> What to produce
What you give must be the lines from the one containing "571x365 pixels." through the last line of the listing below, exactly, with nothing else and no pictures.

§ §

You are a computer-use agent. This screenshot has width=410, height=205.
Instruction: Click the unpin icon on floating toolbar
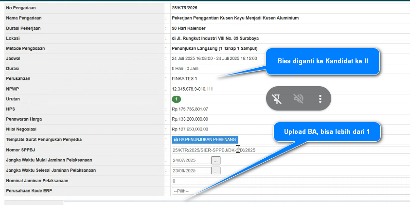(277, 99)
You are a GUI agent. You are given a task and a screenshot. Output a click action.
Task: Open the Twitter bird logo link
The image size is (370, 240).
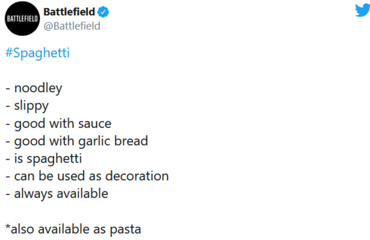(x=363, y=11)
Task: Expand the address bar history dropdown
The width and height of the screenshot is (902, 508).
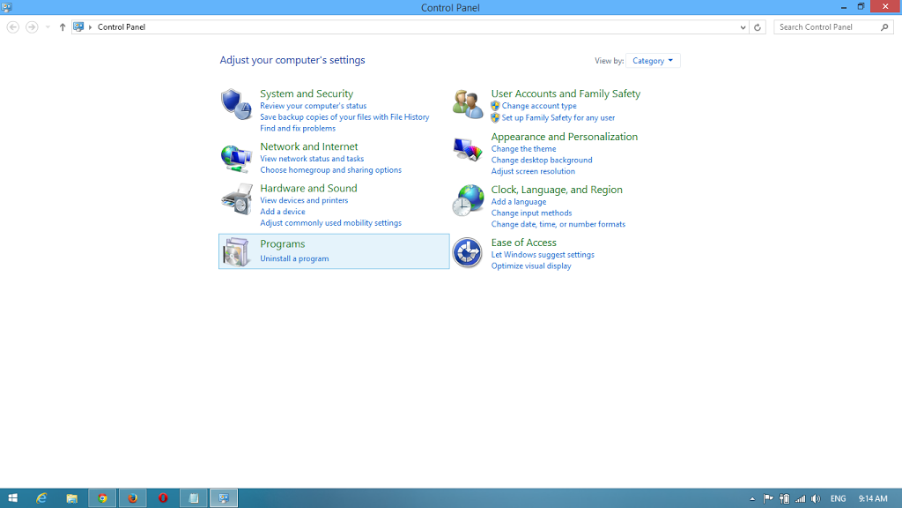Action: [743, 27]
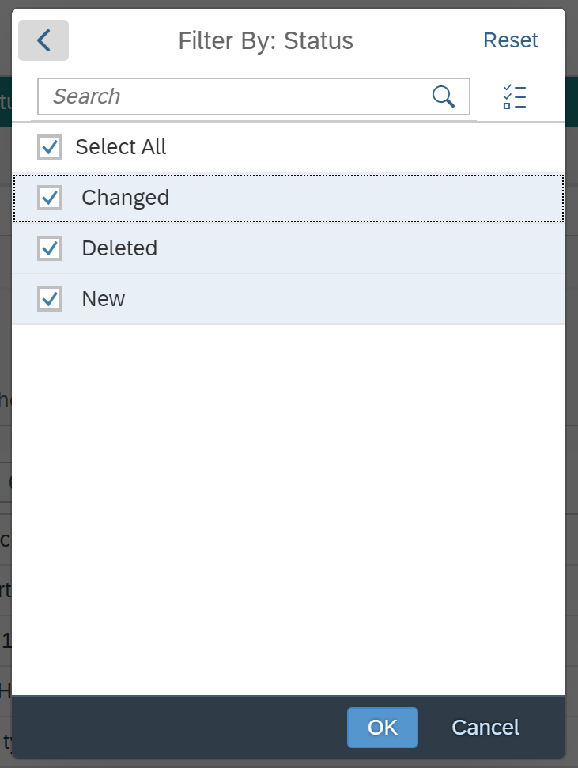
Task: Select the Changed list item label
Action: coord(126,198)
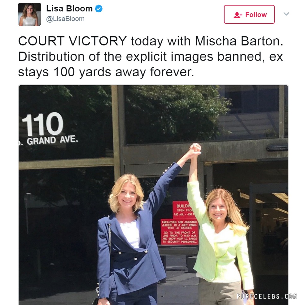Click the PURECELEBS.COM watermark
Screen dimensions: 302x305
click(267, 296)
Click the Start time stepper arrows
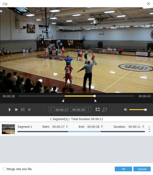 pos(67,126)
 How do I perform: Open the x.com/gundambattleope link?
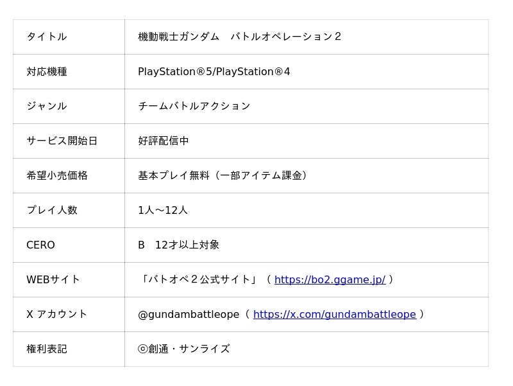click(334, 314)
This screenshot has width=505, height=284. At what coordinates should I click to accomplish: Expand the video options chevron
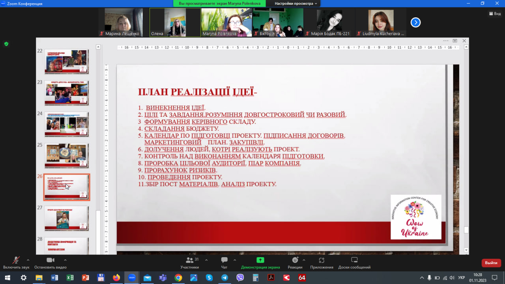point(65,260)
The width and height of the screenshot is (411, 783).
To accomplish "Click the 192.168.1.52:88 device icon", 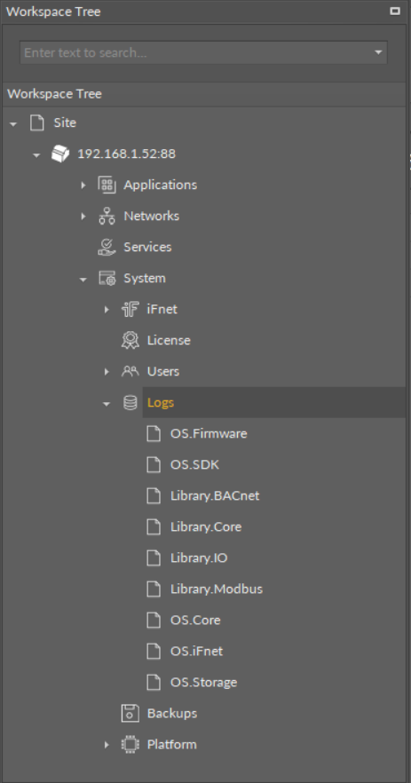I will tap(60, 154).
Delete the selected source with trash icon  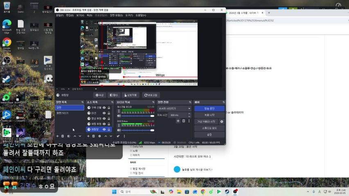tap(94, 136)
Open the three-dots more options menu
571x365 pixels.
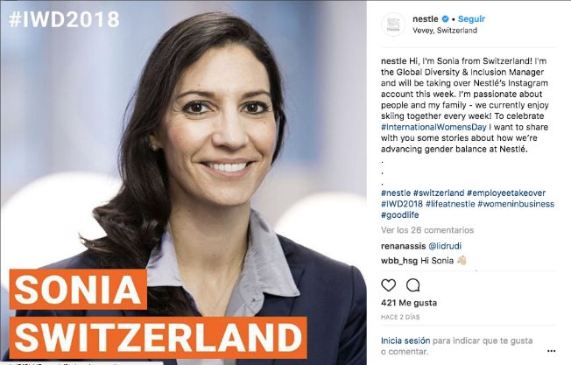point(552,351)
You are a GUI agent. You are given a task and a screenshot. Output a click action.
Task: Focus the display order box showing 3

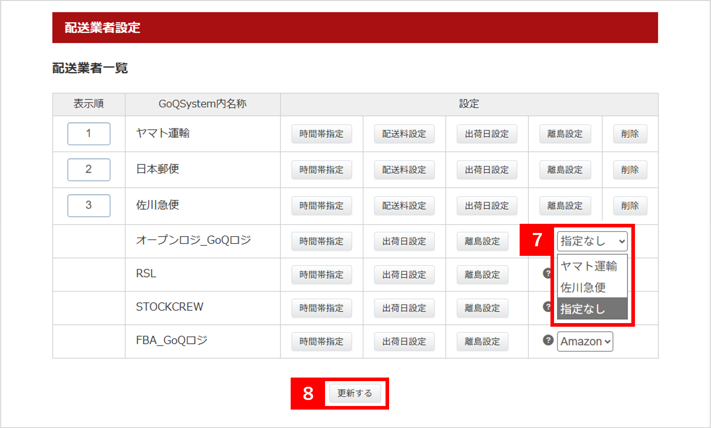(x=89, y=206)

§ §

> Exercise solution
571x365 pixels.
point(552,351)
You are a GUI agent. You are given a task and a screenshot. Output a click action.
Task: Focus the display order box showing 3

(x=89, y=206)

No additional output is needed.